**REQUIRED WORK**
A. Answer these about the par2 reply, one line each:
(i) What does the writer hope was done with the par2 files instead of deleting them?
(ii) Which command does the writer suggest running first on the pack file's par2 file?
(iii) What does the writer suggest doing before running a repair?
B. Please carry on the par2 reply from its last sentence, in the same voice.

**TEXT EXTRACT**

This is problematic.

> Deleting the file .par2 file doesn't fix the issue.

Obviously. I hope you didn't actually *delete* them but merely moved
them out of the way, because the whole idea of the par2 files is that
you can recover from errors like that in your backup.

> Should I consider my backup damaged? And thus delete and recreate it?
> Or is there a way to fix this?


If you still have the par2 files for the pack files in question, then
I'd probably start by doing something like

par2verify pack-cb5543a5bca733bfa874aef8d15eebae80b53d6c.pack.par2

(not sure about the exact filename) to see what par2 has to say about
the data there. If git says it's bad though chances are that it really
_is_ bad and you'd want to "par2repair" (or even "bup fsck --repair")
it. After making copies I guess :)

**DATA SECTION**
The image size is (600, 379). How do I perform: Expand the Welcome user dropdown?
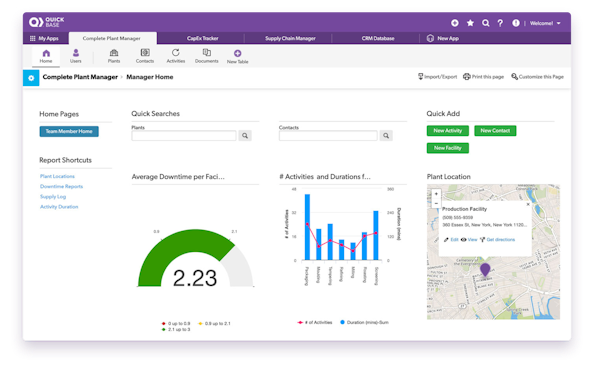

**RESPONSES**
A.
(i) Moved them out of the way.
(ii) par2verify
(iii) Making copies.

B.
If you actually deleted the par2 files then I'm afraid you just deleted
the chance that you had to actually recover those errors. You could
figure out which objects were supposed to be at that location (from
git's "fatal: pack has bad object at offset 534116960" message) from the
corresponding idx, but then with that information you'd have to figure
out where exactly that object is used in the backup, etc. It's
_possible_ but not really easy, and I don't think there are currently
any tools for it. You could also try to re-hash all of your files to see
if an object with this sha1 shows up... again, no tools.


Unless you can repair it using par2 data, I'd definitely recommend you
stop backing up into this repository as bup will think the object(s)
that is (are) broken is (are) still there, and will not save it (them)
again. This might make even your current backups bad.


If you have enough space, keep this backup repo around and make a new
one. If you don't have enough space, you could make a new repo and move
(since you don't have space to copy) the packs that are still intact
according to git/par2 into it. These will just stick around as-is, and
if you really really need to restore some old files, you'd still be able
to do that, subject to whatever holes might be poked into them by the
bad objects.

Obviously, if you really don't care about the old backups after you've
made a new one (provided you had enough space) you can also just throw
the old repo away ...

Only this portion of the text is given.